Start of Data for analysis

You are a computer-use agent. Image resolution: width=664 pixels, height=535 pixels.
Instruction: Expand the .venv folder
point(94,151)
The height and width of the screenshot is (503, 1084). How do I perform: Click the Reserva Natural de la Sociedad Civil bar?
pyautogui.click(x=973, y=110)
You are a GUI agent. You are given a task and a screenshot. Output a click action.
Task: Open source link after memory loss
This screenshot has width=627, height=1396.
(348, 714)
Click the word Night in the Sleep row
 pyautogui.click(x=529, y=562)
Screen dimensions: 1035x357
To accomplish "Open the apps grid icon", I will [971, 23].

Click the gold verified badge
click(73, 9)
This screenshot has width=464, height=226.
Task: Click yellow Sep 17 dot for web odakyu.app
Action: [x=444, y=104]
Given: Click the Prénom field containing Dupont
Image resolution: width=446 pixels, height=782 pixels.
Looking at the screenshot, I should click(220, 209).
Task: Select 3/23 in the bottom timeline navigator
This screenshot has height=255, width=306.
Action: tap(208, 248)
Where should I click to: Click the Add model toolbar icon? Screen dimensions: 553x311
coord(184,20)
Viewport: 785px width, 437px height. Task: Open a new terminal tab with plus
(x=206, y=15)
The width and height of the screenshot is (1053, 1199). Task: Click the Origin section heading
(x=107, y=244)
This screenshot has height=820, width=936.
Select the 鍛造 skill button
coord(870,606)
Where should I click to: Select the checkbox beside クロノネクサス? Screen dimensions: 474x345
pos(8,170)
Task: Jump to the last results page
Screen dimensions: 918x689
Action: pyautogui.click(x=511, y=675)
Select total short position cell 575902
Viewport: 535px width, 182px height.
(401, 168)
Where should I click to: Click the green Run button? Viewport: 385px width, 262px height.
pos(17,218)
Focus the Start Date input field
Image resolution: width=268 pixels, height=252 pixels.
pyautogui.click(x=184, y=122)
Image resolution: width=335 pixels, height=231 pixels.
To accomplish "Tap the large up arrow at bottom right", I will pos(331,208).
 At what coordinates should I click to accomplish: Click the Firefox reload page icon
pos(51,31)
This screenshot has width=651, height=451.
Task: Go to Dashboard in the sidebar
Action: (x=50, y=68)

End of Data for analysis

What is expected:
Among the lines above, find those with the word "will" and list them.

Written response:
To accomplish "Open the apps grid icon", I will [971, 23].
To accomplish "Tap the large up arrow at bottom right", I will pos(331,208).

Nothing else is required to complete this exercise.